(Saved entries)
########
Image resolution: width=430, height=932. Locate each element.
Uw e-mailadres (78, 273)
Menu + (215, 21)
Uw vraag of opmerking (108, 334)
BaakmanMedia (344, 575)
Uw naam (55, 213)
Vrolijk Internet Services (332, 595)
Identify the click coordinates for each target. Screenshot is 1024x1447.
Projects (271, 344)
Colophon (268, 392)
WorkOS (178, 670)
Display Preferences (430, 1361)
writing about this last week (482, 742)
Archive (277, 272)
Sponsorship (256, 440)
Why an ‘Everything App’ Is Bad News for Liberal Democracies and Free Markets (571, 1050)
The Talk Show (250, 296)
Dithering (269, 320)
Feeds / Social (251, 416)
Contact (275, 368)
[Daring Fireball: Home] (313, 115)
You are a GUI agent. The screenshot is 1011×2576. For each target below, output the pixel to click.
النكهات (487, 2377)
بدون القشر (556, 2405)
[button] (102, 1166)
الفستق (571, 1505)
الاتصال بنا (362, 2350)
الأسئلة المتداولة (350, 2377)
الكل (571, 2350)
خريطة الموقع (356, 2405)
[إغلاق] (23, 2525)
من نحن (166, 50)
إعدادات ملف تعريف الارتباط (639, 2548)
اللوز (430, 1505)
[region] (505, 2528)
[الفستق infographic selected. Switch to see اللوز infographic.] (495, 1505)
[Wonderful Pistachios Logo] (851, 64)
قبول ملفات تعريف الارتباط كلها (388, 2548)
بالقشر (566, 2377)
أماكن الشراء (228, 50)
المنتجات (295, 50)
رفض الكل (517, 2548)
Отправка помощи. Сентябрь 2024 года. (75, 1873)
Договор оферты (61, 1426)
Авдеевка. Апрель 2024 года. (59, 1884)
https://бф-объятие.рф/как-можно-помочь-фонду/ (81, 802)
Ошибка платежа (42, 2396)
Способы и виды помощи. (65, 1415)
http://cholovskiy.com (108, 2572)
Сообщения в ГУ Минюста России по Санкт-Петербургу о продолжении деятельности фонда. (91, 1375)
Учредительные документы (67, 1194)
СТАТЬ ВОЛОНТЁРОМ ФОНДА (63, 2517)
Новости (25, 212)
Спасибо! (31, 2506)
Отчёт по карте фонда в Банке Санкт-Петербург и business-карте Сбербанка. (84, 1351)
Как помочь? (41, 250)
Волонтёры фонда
########
→ To do
Begin with the line containing "https://бф-объятие.рф/как-можно-помочь-фонду/ (81, 802)" and retype it and each line after it through the end of the records, keeping them exact and including nothing more.

→ Written response
https://бф-объятие.рф/как-можно-помочь-фонду/ (81, 802)
Ошибка платежа (42, 2396)
Способы и виды помощи. (65, 1415)
http://cholovskiy.com (108, 2572)
Сообщения в ГУ Минюста России по Санкт-Петербургу о продолжении деятельности фонда. (91, 1375)
Учредительные документы (67, 1194)
СТАТЬ ВОЛОНТЁРОМ ФОНДА (63, 2517)
Новости (25, 212)
Спасибо! (31, 2506)
Отчёт по карте фонда в Банке Санкт-Петербург и business-карте Сбербанка. (84, 1351)
Как помочь? (41, 250)
Волонтёры фонда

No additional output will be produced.